Newsday, July 28, 2006
PASADENA, Calif. - How to stand out among all the Ground Zero documentaries premiering around the fifth anniversary of the World Trade Center attack?
PBS' 'America Rebuilds' resounds as 'a very powerful documentary about healing,' says Mariska Hargitay, star of NBC's 'Law & Order: Special Victims Unit,' New York resident, and narrator of the emotional film premiering the night of Sept. 11.
While other reports examine the events and circumstances of that horrific day, Hargitay said yesterday at the TV critics' press tour, this one explores 'how do we begin again? How do we begin to clean it up, to tend to our hearts? It's so overwhelming. This movie guides you through it.' Debates over an appropriate memorial are part of the focus.

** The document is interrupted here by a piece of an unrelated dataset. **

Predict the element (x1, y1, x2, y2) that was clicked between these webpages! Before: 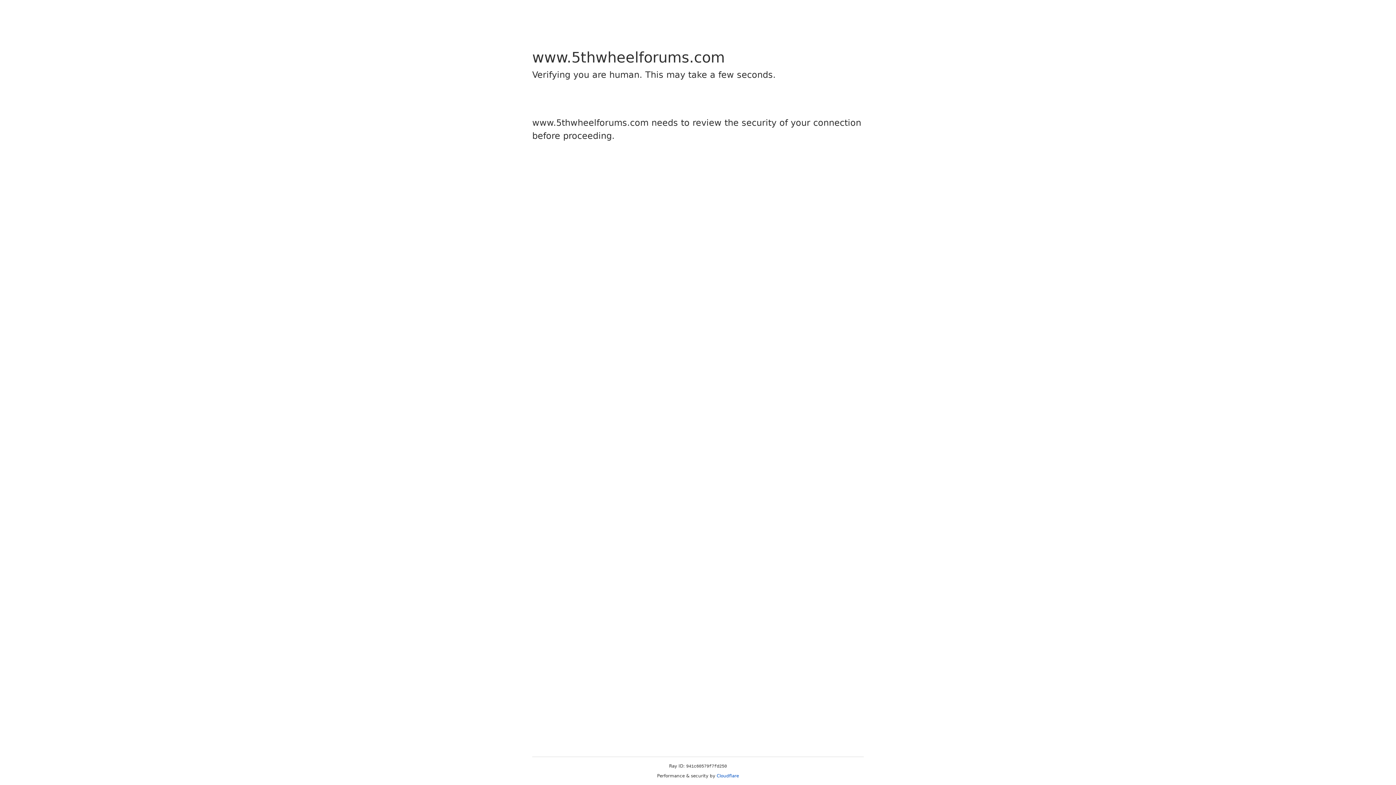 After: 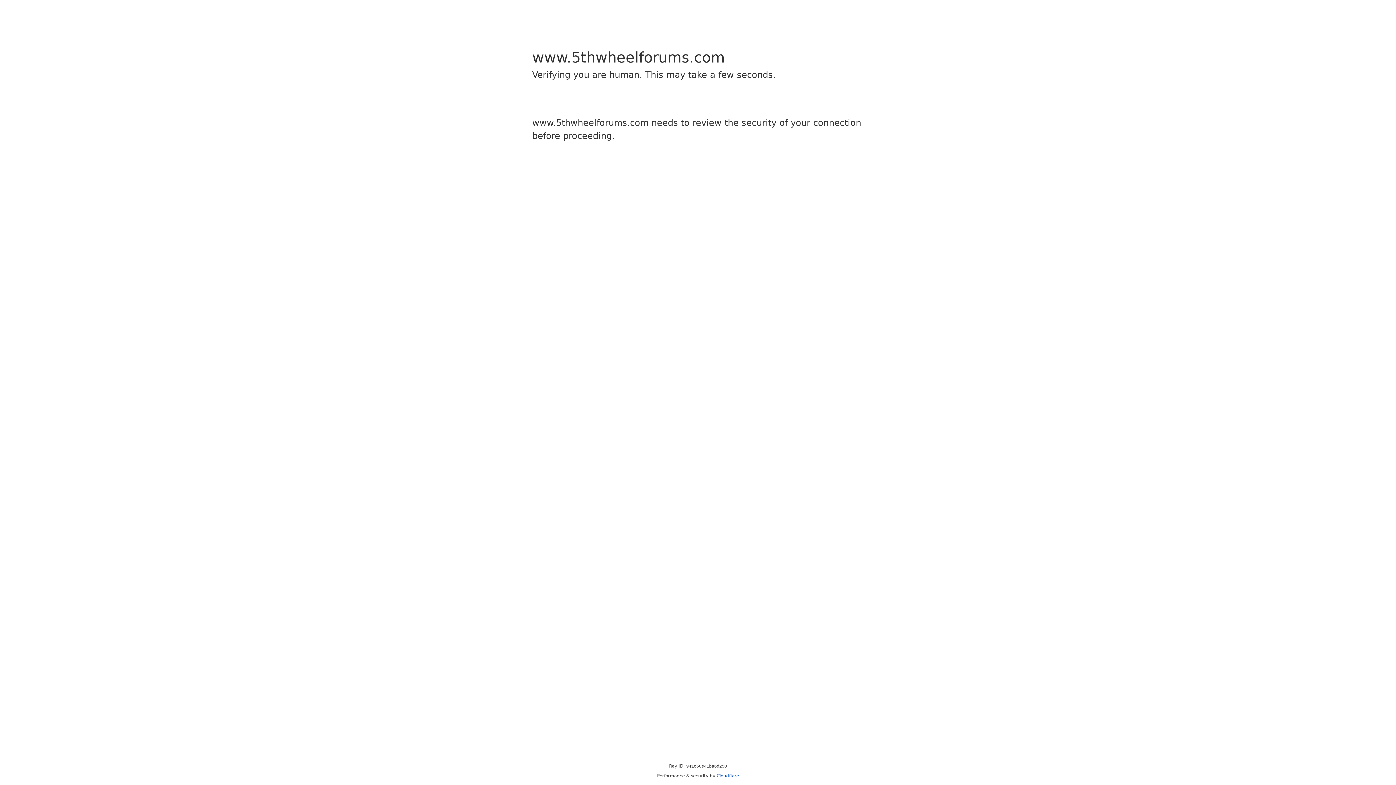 Action: bbox: (716, 773, 739, 778) label: Cloudflare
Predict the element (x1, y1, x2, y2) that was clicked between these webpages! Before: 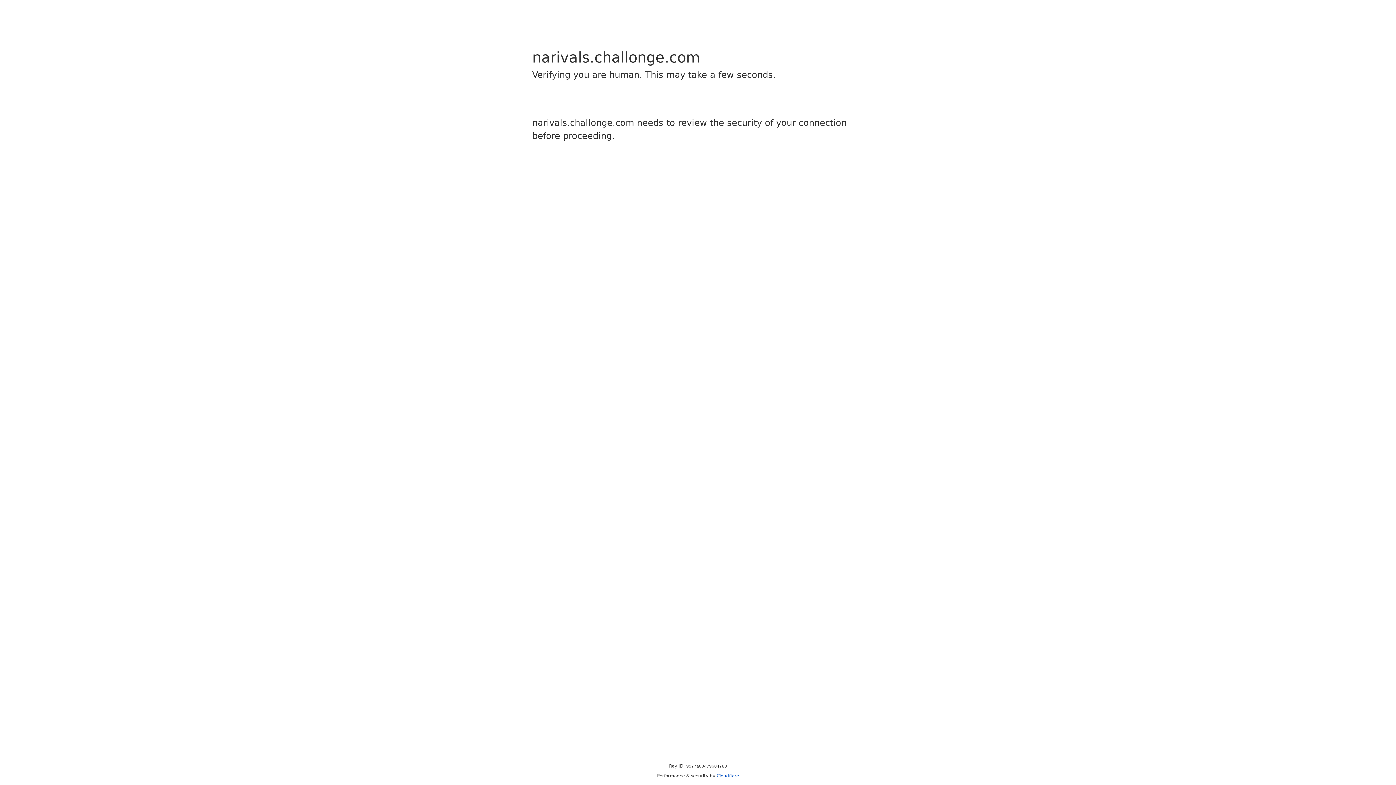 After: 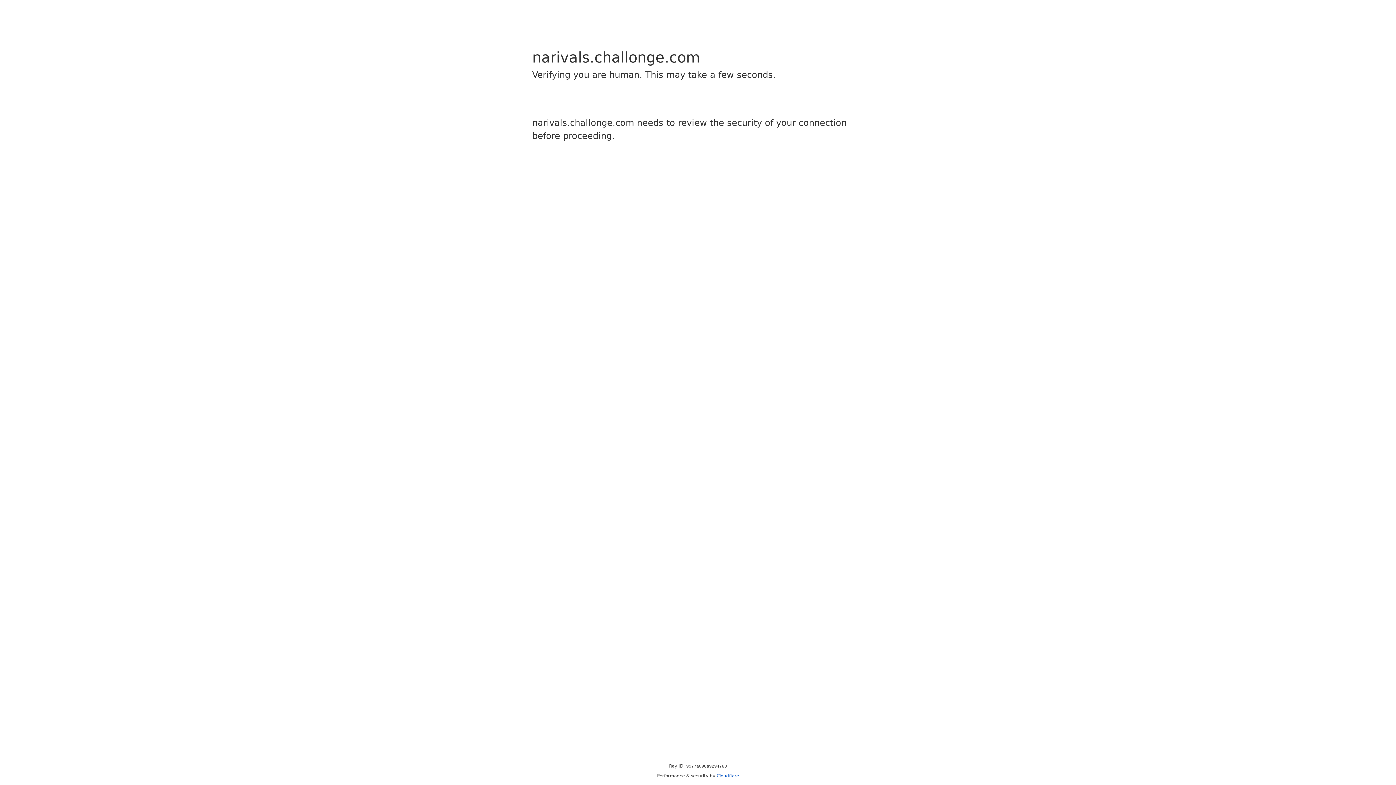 Action: bbox: (716, 773, 739, 778) label: Cloudflare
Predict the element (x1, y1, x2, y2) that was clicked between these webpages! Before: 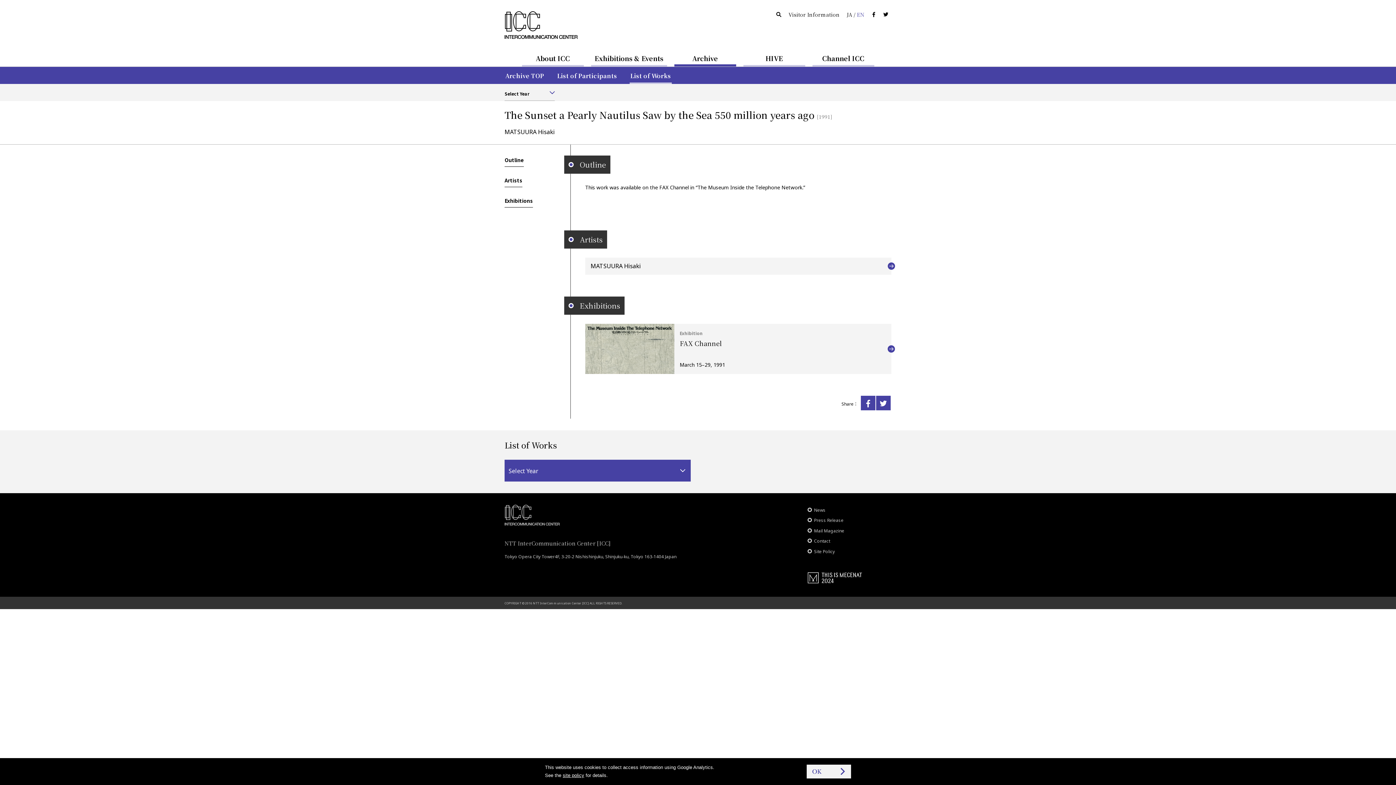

So is a portrait of current activity at the site, from early tenants in the rebuilt 7 World Trade building to the tour guides and protestors still working out their own reactions to the disaster.
The second part of a planned 'America Rebuilds' trilogy that began with 2002's clean-up study 'A Year at Ground Zero,' this 'Return to Ground Zero' zeroes in on 'the intersection of emotion with engineering,' says Stefan Pryor, president of the Lower Manhattan Development Corporation charged with reviving the site.
That balance tips toward science for a PBS' 'NOVA' hour debuting Sept. 5. 'Building on Ground Zero' follows up the 2002 report 'Why the Towers Fell,' reporting that earlier speculations on structural causes for the collapse may not be proven accurate. Further investigation suggests not that the trade center trusses gave way and floors 'pancaked,' but that the trusses held so well, supporting columns were broken. Yet this history update only leads into examining the future, said program producer Larry Klein.
'We look at what happened on 9/11 and what that revealed about the general issue of safety in all tall buildings, not just the World Trade Center,' Klein said yesterday. He wants to 'use the event to say, how do we move forward? How do we make safer buildings?' The 'NOVA' hour assesses possible building code revisions versus their cost, and shows advances being built into projects like 7 World Trade and Shanghai's new world's-tallest-building, the World Financial Center.